После нескольких дней пребывания в Эсалене, Джозеф обычно уставал от меню Института, которое он называл «едой для кроликов», и был готов к хорошему бифштексу и виски Гленливет, которое он любил. Мы с Кристиной регулярно приглашали его к нам в гости на домашние обеды, приспосабливаясь к его кулинарным предпочтениям. В течение ряда лет у нас было много интересных дискуссий, в которых я делился с ним наблюдениями различных неясных архетипических переживаний участников наших семинаров, которые я сам не мог идентифицировать и понять. В большинстве случаев, Джозеф без труда определял культурные источники символов, о которых я рассказывал.

В ходе одной из этих дискуссий, я вспомнил описанный выше эпизод из психоделического сеанса Отто, и поделился им с Джозефом. «Как интересно» — без малейшего промедления сказал он — «это явно была Космическая Мать-Ночь Смерти, Уничтожающая Богиня-Мать малекуланов из Новой Гвинеи». Он рассказал мне, что согласно верованиям малекуланов, во время Путешествия Мертвых их ожидает встреча с этим божеством, которое имеет вид пугающей женской фигуры с отчетливыми чертами свиньи. Согласно традиции малекуланов, она сидела у входа в загробный мир, охраняя замысловатый узор священного лабиринта.

У малекуланских мальчиков была сложная система ритуалов, включавшая в себя разведение и принесение в жертву свиней.
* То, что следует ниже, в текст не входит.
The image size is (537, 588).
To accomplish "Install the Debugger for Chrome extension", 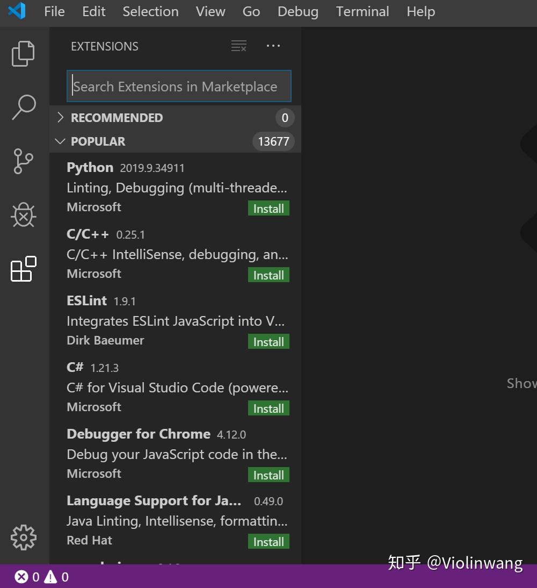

Свинья, которую каждый мальчик выращивал в течение своего детства, символизировала его мать. Убийство этой свиньи в контексте ритуала половой зрелости, помогало мужчинам племени преодолевать зависимость от человеческих матерей, от женщин вообще, и, конечном счете, от Уничтожающей Богини-Матери. В течение своей жизни, малекуланы проводили огромное количество времени, практикуя искусство рисования лабиринтов, поскольку овладение им считалось необходимым для успешного путешествия в загробный мир. Таким образом, Джозеф, благодаря своему поразительному знанию мифологии, смог разрешить эту захватывающую головоломку, с которой я столкнулся во время своих исследований в Праге.
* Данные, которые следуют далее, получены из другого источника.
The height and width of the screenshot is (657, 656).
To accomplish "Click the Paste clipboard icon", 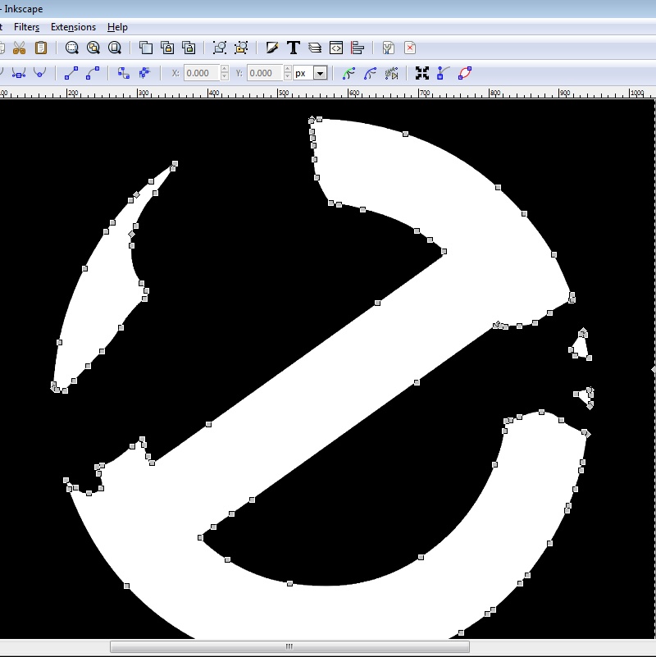I will click(x=40, y=48).
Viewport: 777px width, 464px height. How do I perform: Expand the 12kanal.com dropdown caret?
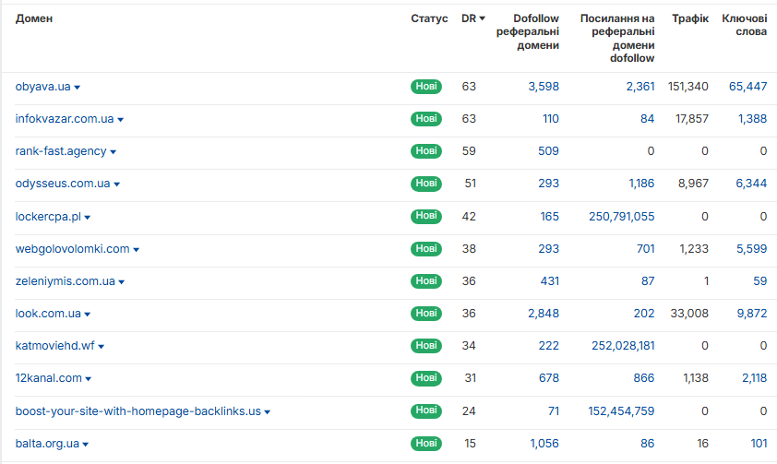89,379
Оставались вопросы, на которые не был способен ответить даже Джозеф: почему именно этот конкретный мифологический мотив оказался столь тесно связанным с неприятными эмоциональными симптомами Отто, почему Отто в ходе своей терапии должен был столкнуться с этим малекуланским божеством, и почему этот опыт был столь важен для ее успешного исхода. Однако, в наиболее общем смысле, задача преодоления проблем, связанных с посмертным путешествием души, безусловно, имела важный смысл для человека, чьим главным симптомом была танатофобия — патологический страх смерти. Выбор в этом конкретном случае именно малекуланской символики так и остался загадкой.
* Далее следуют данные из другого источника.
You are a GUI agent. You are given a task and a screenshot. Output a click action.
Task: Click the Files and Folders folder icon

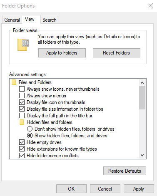[x=14, y=82]
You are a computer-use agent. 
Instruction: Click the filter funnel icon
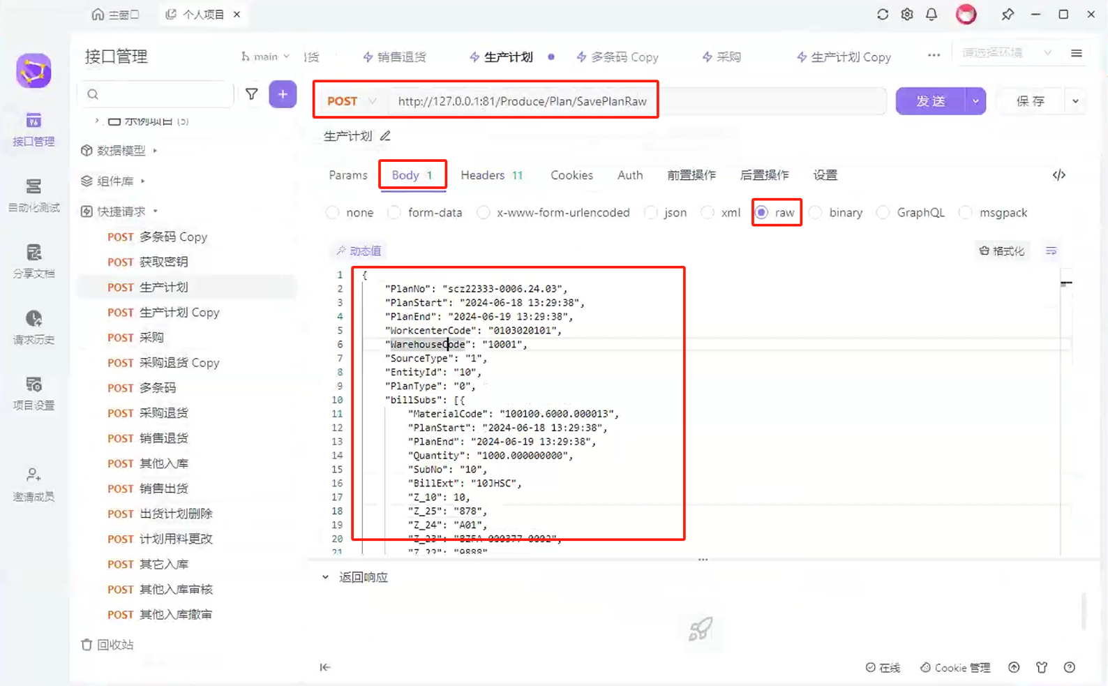[x=252, y=94]
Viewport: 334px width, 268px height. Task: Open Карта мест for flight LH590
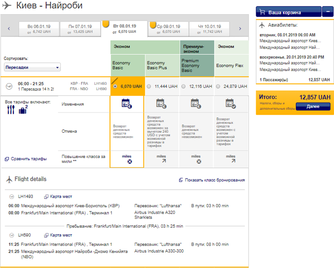[58, 235]
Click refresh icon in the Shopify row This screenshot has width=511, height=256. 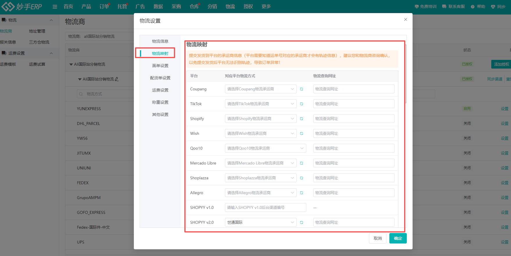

Я описал случай Отто достаточно подробно потому, что он иллюстрирует несколько важных моментов. В холотропных состояниях, различные темы из эсхатологической мифологии становятся опытной реальностью, тесно связанной с психологическими конфликтами человека и его или ее эмоциональными и психосоматическими проблемами. Тот факт, что ни я, ни Отто не имели интеллектуального знания малекуланской культуры, свидетельствует в поддержку идей Юнга о коллективном бессознательном. Для понимания этих весьма эзотерических элементов ритуала и духовной жизни племени из Новой Гвинеи, которые спонтанно проявились в сеансе Отто, потребовался удивительный энциклопедический ум величайшего мифолога нашего времени. И, наконец, этот эпизод также демонстрирует тесную связь между эсхатологической мифологией и ритуалами перехода.

Я привожу здесь еще один пример сходной ситуации из раннего периода моих психоделических исследований в Пражском институте психиатрических исследований. В этом случае, я был способен понять образы и их символику без помощи Джозефа, хотя и не сразу. Этот эпизод взят из сеанса ЛСД- терапии Алекса, который вызвался участвовать в программе психоделических исследований после многих месяцев безуспешного традиционного лечения тревожных состояний, включая фобию темноты.

На поздней стадии терапии, в одном из сеансов Алекса преобладали воспоминания о его дородовом существовании — он стал зародышем в утробе матери, ощущал вкус амниотической жидкости, чувствовал свою связь с материнским телом через пуповину, и остро осознавал изменения в эмоциональном и физическом состоянии матери. Когда он переживал блаженное состояние в период своего безмятежного дородового состояния, в окружавшей его эмбриональной обстановке внезапно открылось великолепное видение полярного сияния.